技法的には桝目描きもすごいんですが、スーラみたいな点描絵も描いてるんですよ。今回のコレクションにはなかったと思うけど、これもひっくり返りますよ(笑)

ま、変人であったことは間違いないようです。もしご興味が会ったら皇居三の丸の方の動植綵絵もどうぞ。こっちもクラクラするような「ヘン」な絵シリーズです(笑)
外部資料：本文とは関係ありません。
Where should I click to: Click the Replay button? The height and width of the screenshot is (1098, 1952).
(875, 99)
Commented by yuriko at 2006-08-20 14:55 x
ご存知だと思いますが、来年、5月13日(日)~6月3日(日)まで、京都相国寺・承天閣美術館にて「若冲・動植綵絵展」が開催されるそうです。MARIさんのコメント読んでさらに興味深々になりました。笑

Commented by fumiko212 at 2006-08-20 20:48
MARIさん
解説ありがとうございます。ひえ~。高級画材付き座敷牢みたいな感じですか?違うか。しかし200年後に再発見されるまでしっかり保存されていたわけですから、誰かが保存(死蔵?)していたんですよね。甥っ子とかに捨てられないで良かった。
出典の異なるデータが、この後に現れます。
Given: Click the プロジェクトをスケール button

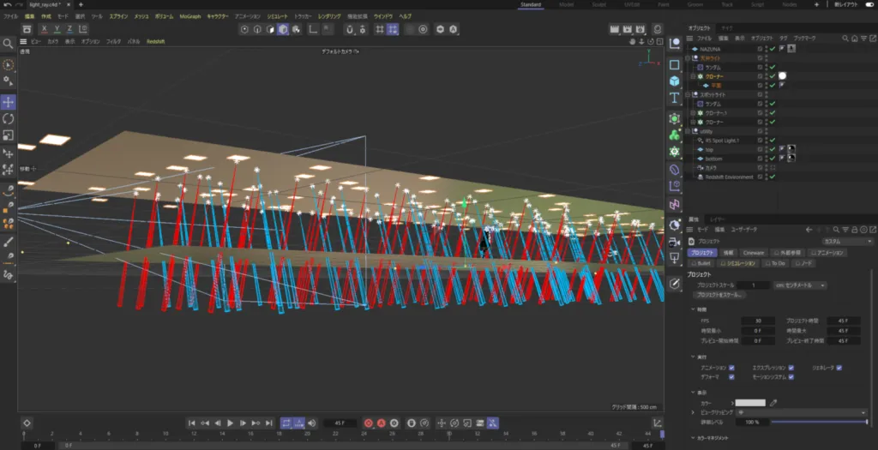Looking at the screenshot, I should click(720, 295).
金閣寺の襖絵も寄付金目当ての発注だった?なんて妄想が…。
ヘンな絵シリーズ気になります。展覧会の帰りがけに、「やっぱり若冲の傑作は三の丸のナントカだ。」と熱く語っている人がいて、三の丸にも行かなきゃか?と思ってました。三の丸の展覧会は5回も展示換えしてるんですね。

yurikoさん
情報ありがとうございます。ネットで若冲ネタ勉強中にこの美術館を知りました。金閣寺の襖絵を常設展示にすると読んで行ってみたいなーと思ってたところでした!せっかくなら特別展開催中に行ってみたいですねー。